“是的,先生,人民早就受苦受难了。再说,咦,还不止这些呢,您是来向我提出问题,谈起路易十七吗?我呢,我不认识您。自从我来到此地,一个人生活在四壁之内,足不出户,不见任何人,只有这个孩子帮助我。您的名字确实模模糊糊传到我这里,应该说,口碑不错;不过这并不意味着什么;机灵的人有的是办法,使正直的平民百姓受骗上当。对了,我没有听到您的马车的滚动声,您大概让马车停在那边大路岔口的矮林后面。我说,我不认识您。您刚才告诉我,您是主教,但是这丝毫不能让我稍微了解一点您的道德观。总之,我向您重复一个问题。您是什么人?您是一个主教,就是说一个教堂的王爷,像您这样的人,穿绣金线的华服,有徽号,享受年金和丰厚的教士俸禄——迪涅教区有一万五千法郎的固定工资,一万法郎的额外收入,总共二万五千法郎——有厨子厨娘,有仆役,饭菜丰盛,星期五吃黑水鸡,走路趾高气扬,仆人前后簇拥,坐着赴盛会的轿式马车,住着广厦大宅,以耶稣的名义坐着华丽马车奔驰,而耶稣是赤脚走路的!您是一个高级教士;年金、豪宅、车马、仆役、口福,声色犬马包揽无余,您像别人一样享有,您像别人一样享受,这很好,但这并没有夸大其辞或者说得不够;这还不能使我搞清您固有的和基本的价值,您到这儿来也许是想使我明智些。我在跟谁说话呢?您是什么人?”

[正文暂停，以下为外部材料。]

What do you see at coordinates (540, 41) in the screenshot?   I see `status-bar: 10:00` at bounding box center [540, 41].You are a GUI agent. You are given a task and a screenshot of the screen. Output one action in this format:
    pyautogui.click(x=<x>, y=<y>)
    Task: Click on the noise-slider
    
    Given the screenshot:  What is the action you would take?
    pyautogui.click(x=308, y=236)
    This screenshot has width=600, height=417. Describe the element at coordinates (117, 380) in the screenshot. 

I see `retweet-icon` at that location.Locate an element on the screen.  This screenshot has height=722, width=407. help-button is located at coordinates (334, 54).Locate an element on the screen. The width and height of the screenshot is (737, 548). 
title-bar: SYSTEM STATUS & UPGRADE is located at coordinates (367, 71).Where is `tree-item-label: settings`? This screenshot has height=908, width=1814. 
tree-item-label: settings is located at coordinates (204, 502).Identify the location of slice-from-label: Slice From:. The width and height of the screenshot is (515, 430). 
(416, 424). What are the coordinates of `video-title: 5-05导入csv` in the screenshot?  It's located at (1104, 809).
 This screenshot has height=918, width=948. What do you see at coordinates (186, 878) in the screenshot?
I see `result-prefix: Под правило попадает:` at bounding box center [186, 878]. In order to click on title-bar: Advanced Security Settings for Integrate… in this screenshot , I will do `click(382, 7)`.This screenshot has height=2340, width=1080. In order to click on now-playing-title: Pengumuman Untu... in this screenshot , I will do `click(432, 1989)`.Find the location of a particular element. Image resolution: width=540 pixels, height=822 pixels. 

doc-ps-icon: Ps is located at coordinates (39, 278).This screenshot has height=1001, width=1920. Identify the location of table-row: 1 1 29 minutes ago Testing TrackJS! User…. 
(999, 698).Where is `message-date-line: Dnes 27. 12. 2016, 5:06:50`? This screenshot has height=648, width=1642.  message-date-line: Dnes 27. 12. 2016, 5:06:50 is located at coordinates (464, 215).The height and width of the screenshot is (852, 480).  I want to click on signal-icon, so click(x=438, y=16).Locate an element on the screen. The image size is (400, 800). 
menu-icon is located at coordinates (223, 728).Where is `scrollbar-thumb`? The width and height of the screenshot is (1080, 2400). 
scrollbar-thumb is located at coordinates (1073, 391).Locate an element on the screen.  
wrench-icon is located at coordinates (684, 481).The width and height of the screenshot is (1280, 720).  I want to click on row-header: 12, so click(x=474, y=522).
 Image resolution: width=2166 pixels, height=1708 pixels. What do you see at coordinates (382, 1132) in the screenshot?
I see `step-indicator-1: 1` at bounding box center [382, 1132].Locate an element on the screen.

主教耷拉着头回答:“Vermis sum.”[42]
“一条坐华丽马车的蚯蚓!”国民公会议员咕哝着说。
这回轮到国民公会议员傲然于色,而主教低眉颔首。
主教蔼然可亲地说:
“先生,是的。但请给我解释一下,我停在树丛后不远处的华丽马车,我在星期五吃的丰盛饭菜和黑水鸡,我的二万五千法郎年金,我的豪宅和仆役,凭什么能证明怜悯不是一种品德,宽容不是一种责任,九三年不是残酷无情的呢?”
国民公会议员用手掠一下额头,仿佛要赶走一片乌云。
“在回答您之前,”他说,“我请您原谅我。我刚才犯了个错误,先生。您在我家里,您是我的客人。我对您本应彬彬有礼。您在探讨我的思想,我理应只限于批驳您的议论。您的富有和享受使我在批驳您时拥有优势,不过,还是不使用才有品位。我答应您不再利用。”
“谢谢您,”主教说。
G接着说:
“言归正传,回到您刚才要我作出的解释上吧。我们说到哪儿?您对我说什么来着?说是九三年残酷无情?”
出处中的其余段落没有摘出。